Alexander Supertramp, al secolo Christopher Johnson McCandless, è l’idolo che ispira migliaia di viaggiatori che inseguono il sogno di sentirsi liberi.

La sua storia la conoscono in molti, divenuta ancor più celebre grazie al film “Into the Wild”(2007), diretto da Sean Penn.
Chris è un ragazzo brillante e dopo aver conseguito la laurea con ottimi voti decide di mandare all’aria tutti i suoi progetti, consapevole del fatto che certe volte bisogna perdersi per potersi ritrovare.
Così, seguendo l’istinto, abbandona la sua vecchia vita. Saluta la famiglia, dona tutti i suoi risparmi ad un’organizzazione umanitaria e inizia a girovagare. Le sue avventure per due anni lo isolano dal mondo. Senza soldi, senza certezze, passa il suo tempo cercando spasmodicamente l’essenza della libertà.

Nell’estate del 1992 compie la sua rivoluzione interiore raggiungendo le radure incontaminate dell’Alaska. Patisce il freddo e la fame ma quel che conta è ritrovare sé stesso. Cosciente di essere una nuova persona decide di tornare a casa, pronto ad affrontare quella società che tanto aveva disprezzato. Un fiume in piena, tuttavia, sbarra la strada di ritorno. Supertramp, denutrito e debilitato, è costretto a fermarsi.

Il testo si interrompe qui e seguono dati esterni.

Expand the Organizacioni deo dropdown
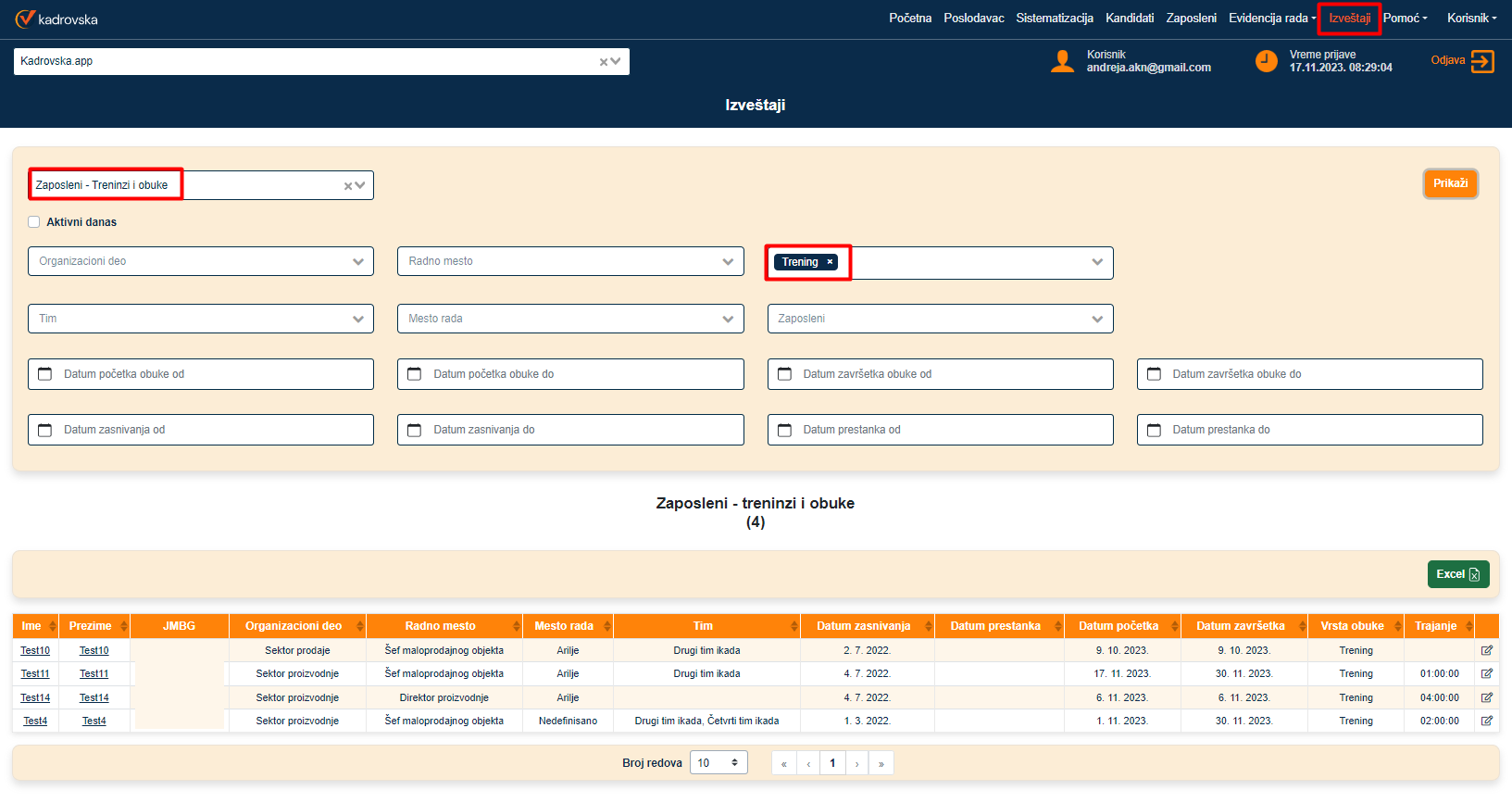 click(357, 261)
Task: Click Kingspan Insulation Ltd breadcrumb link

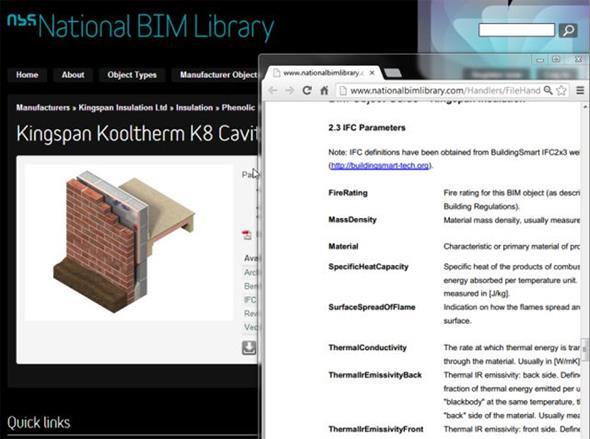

È noto l’autoscatto  che lo immortala seduto, con le spalle poggiate sul famoso Fairbanks Bus 142, il suo rifugio. Scapigliato e malmesso, accenna un sorriso.  Un sorriso falso, beninteso. Di autoconvincimento. Non a caso, pochi istanti prima di morire, su uno dei sui inseparabili libri scrive tremolante “happiness only real when shared“, riferendosi alla celebre frase di Lev Tolstoj.

“La felicità è reale soltanto se condivisa.”

Alexander Supertramp agli occhi di sognatori e viaggiatori è diventato l’emblema dell’autodeterminazione e della libertà.
E così, nel corso degli anni, escursionisti o semplici curiosi hanno voluto ripercorrere i suoi passi, accecati dal desiderio di emulazione. Alcuni riuscendoci, altri salvandosi a stento, altri ancora morendo.

Se la polizia locale avesse tardato sarebbe stata quest’ultima la sorte dei cinque viaggiatori italiani che, qualche giorno fa, erano determinati a raggiungere il “Magic Bus”. La domanda allora sorge spontanea: quanti, realmente, hanno percorso quei sentieri per ritrovare sé stessi? E quanti si sono definitivamente persi?